Problem to work on: Check every line of the data below for "crest". Copy each one that has it.

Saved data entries
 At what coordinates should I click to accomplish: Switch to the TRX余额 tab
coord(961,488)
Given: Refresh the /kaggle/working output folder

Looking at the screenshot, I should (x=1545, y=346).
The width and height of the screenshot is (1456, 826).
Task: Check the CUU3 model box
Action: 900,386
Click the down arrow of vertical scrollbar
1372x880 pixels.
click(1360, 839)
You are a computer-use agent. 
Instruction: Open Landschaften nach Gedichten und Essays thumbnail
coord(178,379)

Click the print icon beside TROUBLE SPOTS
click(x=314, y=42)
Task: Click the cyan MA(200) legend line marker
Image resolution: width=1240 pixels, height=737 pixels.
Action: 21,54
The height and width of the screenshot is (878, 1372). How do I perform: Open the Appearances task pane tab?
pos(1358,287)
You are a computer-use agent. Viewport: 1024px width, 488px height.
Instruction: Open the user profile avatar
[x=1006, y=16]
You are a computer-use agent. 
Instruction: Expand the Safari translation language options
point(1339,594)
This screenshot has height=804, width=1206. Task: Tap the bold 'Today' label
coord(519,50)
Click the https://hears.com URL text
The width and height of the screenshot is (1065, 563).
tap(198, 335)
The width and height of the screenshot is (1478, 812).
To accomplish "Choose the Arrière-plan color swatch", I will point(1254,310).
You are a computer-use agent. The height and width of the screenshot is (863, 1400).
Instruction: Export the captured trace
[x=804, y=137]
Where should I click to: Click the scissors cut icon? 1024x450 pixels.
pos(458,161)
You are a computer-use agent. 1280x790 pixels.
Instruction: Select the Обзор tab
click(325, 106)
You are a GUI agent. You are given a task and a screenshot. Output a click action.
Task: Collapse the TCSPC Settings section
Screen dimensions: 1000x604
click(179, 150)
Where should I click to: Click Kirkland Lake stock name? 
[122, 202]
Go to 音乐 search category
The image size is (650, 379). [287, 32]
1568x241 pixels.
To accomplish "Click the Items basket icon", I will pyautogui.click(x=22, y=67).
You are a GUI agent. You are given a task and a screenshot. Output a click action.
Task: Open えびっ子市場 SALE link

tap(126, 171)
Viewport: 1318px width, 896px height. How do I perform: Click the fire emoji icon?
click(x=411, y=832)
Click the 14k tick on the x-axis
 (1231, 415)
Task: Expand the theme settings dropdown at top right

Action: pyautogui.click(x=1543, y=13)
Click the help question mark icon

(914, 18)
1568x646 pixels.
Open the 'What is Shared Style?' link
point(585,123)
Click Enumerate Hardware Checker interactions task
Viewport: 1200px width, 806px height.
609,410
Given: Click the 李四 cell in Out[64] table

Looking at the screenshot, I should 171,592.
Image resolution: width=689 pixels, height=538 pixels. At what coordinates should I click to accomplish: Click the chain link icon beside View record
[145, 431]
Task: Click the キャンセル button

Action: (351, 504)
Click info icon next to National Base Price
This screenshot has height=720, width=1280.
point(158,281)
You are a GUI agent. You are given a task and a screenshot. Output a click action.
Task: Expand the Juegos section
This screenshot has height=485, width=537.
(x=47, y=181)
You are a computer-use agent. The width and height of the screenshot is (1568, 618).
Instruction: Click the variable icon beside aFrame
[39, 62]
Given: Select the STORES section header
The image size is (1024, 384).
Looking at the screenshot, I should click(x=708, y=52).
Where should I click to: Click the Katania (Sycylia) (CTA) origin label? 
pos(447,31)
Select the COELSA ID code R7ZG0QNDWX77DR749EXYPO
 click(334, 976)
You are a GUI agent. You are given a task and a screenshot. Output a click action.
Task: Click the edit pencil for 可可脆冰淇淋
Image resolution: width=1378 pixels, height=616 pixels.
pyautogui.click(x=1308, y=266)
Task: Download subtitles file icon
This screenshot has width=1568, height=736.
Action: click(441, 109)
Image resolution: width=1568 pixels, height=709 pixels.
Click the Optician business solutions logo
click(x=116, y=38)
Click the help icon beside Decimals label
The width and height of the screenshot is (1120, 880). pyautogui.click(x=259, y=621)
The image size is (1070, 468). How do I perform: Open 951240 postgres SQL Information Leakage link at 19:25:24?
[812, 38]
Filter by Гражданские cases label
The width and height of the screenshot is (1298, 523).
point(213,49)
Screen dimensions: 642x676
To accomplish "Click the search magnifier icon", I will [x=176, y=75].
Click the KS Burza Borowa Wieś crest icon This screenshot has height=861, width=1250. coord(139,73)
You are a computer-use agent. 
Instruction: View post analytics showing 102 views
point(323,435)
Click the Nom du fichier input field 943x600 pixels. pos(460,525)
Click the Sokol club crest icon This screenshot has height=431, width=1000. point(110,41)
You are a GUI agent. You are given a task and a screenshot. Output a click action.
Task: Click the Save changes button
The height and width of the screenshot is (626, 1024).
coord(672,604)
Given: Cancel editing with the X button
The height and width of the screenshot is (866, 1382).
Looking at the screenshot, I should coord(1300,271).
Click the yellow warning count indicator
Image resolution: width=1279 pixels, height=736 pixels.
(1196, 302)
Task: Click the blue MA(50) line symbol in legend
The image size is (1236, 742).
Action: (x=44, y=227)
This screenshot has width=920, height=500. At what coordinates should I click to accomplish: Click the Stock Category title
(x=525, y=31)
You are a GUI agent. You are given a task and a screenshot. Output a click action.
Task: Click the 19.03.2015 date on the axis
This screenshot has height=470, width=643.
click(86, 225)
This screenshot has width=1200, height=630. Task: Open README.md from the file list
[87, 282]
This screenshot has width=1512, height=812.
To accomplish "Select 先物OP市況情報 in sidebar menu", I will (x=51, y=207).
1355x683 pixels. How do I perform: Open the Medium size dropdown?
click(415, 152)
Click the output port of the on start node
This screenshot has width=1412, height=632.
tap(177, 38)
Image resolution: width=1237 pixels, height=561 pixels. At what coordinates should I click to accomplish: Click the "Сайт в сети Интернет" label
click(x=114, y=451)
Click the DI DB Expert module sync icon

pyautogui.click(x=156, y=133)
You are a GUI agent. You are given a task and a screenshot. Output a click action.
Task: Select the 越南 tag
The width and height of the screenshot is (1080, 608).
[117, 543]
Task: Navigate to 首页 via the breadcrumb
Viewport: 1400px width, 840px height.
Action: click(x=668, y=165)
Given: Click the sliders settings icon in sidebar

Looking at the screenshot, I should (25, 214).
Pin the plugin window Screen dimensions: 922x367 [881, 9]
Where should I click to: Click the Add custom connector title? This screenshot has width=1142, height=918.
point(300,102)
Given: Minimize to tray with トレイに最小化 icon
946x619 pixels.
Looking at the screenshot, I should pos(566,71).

Task solution:
Click the KS Burza Borowa Wieś crest icon This screenshot has height=861, width=1250. coord(139,73)
Click the Sokol club crest icon This screenshot has height=431, width=1000. point(110,41)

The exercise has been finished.